John Bly has a special place in the world of antiques. He’s been deeply charmed by fine furniture and decorative arts since he was a boy in the 1940s, and at 82 has endless stories to tell about his life in this curious, fascinating industry. Born in 1939, months before the outbreak of the Second World War, John’s earliest memories are of his wartime childhood; growing up in his family’s antiques shop in Tring, Hertfordshire, where his grandfather started the business in 1891.
‘My father took over the business and, when he went offto fight in the war, my mother and grandmother ran the shop. They would buy and sell pieces people would bring to them from London during the Blitz. Every night they would move stock into the cellar. While they wrapped and unwrapped paperweights, tea caddies, porcelain and china, they would talk about each item. I would sit and listen to them chatting. That was my education – listening to them while I sat on my grandmother’s knee.’

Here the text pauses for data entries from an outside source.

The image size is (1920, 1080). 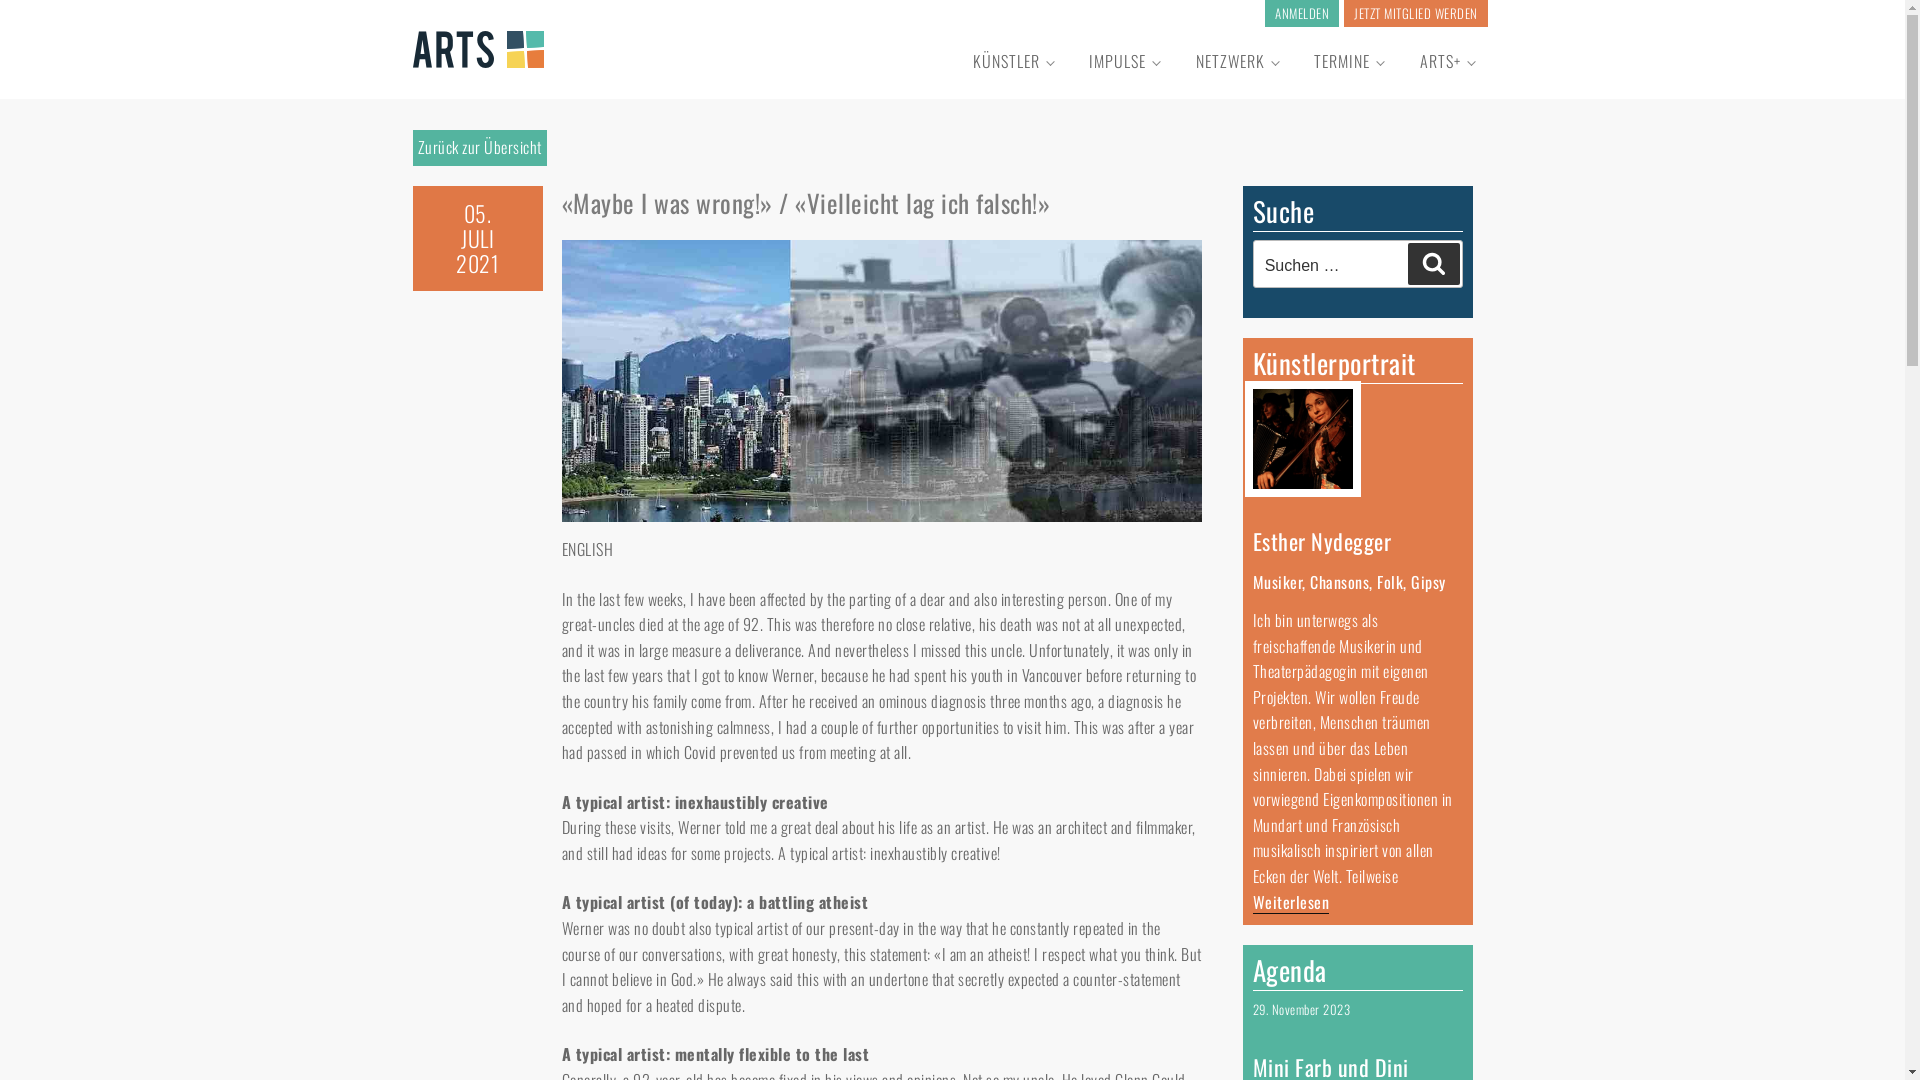 What do you see at coordinates (1290, 902) in the screenshot?
I see `'Weiterlesen'` at bounding box center [1290, 902].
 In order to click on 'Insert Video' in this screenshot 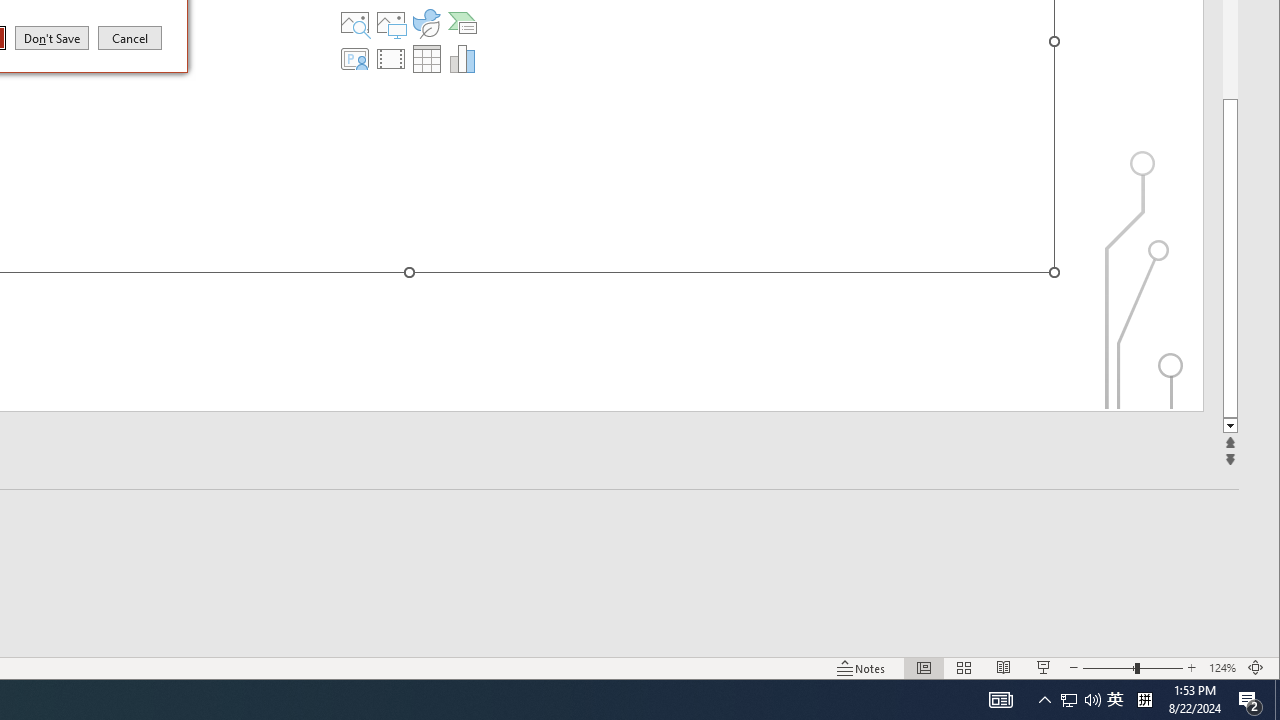, I will do `click(391, 58)`.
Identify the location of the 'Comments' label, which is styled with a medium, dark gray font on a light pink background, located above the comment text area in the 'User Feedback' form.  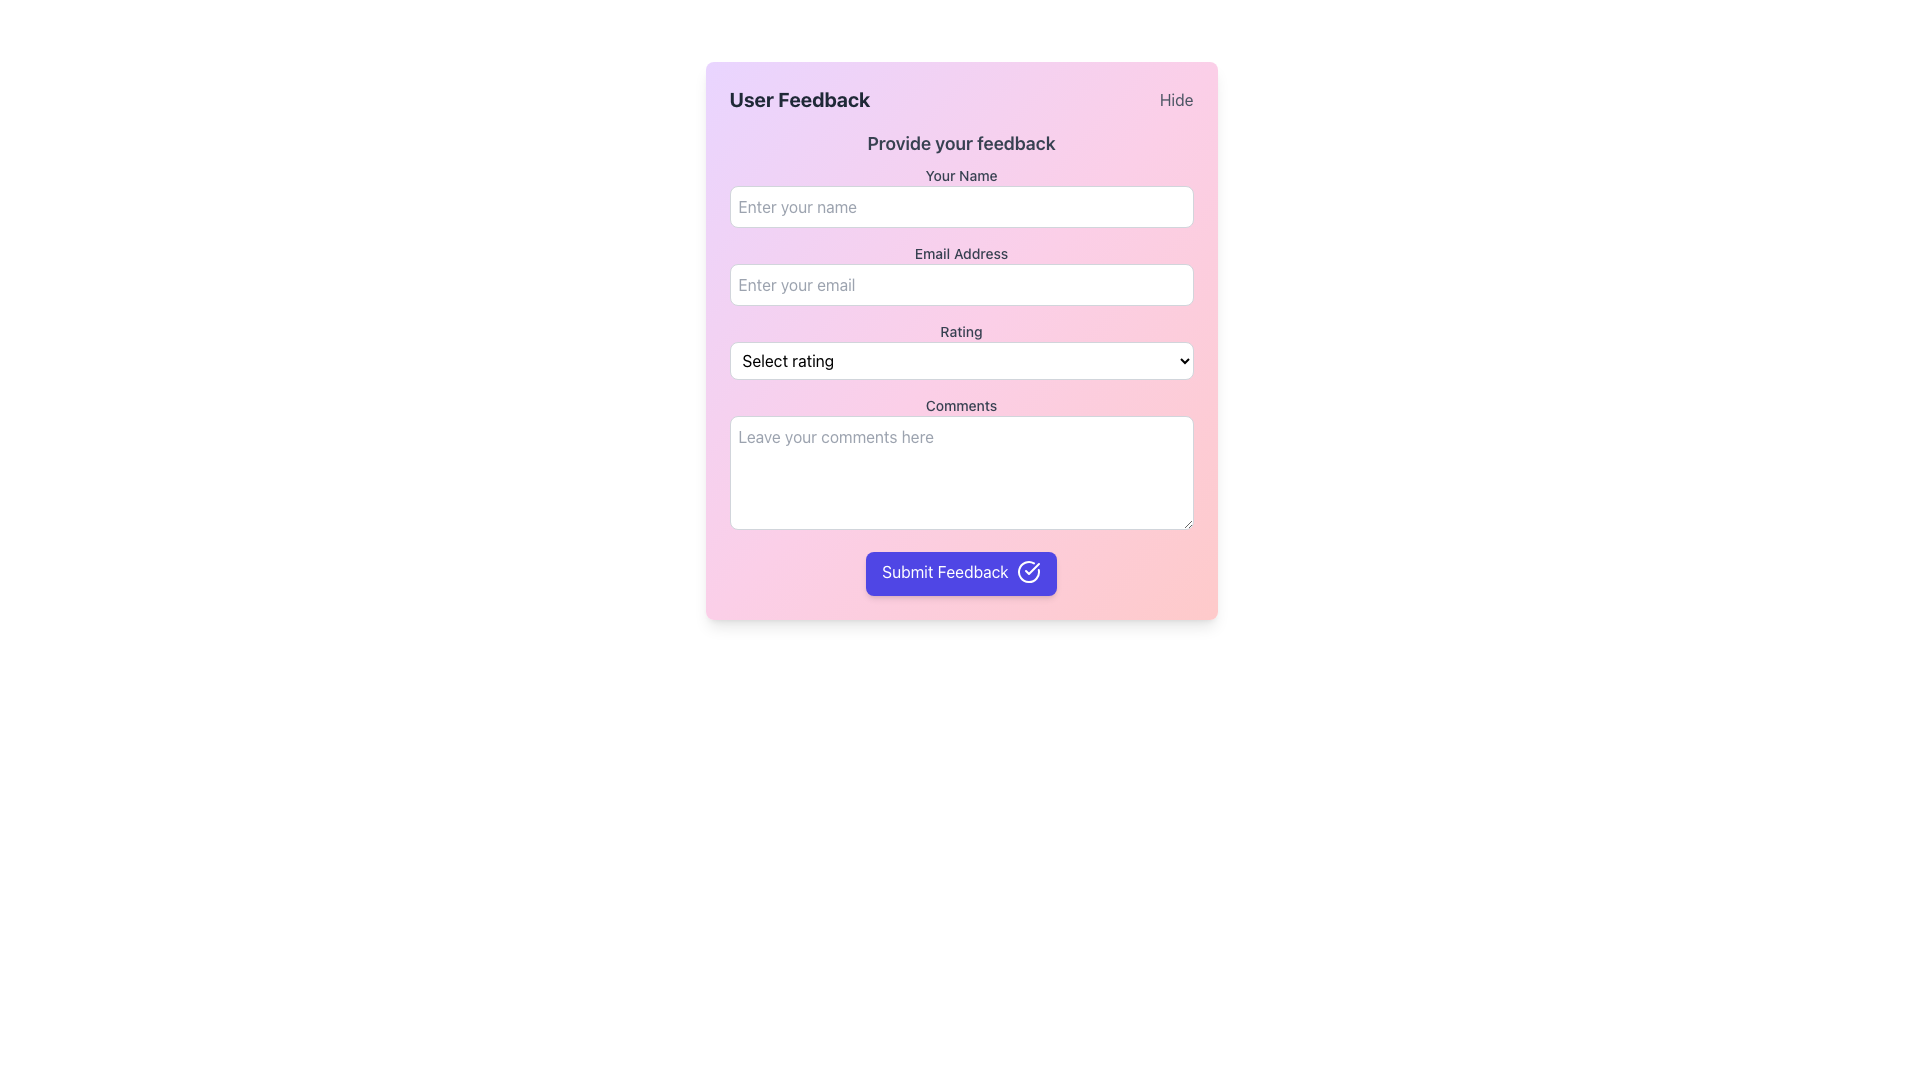
(961, 405).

John left school at 17 and his father found him a job in the basements of Sotheby’s on New Bond Street. ‘I was absolutely captivated by Sotheby’s,’ he says. ‘I was a numberer in the silver department. I ended up working on all sales – jewellery, silver, enamels, ephemera, musical instruments, ceramics, Japanese works of art. It was 1957 and I earned £4.10 a week. You could buy a box of netsukes for a fiver then. The amount of goods was amazing. I didn’t have to study anything; it all just floated into you.’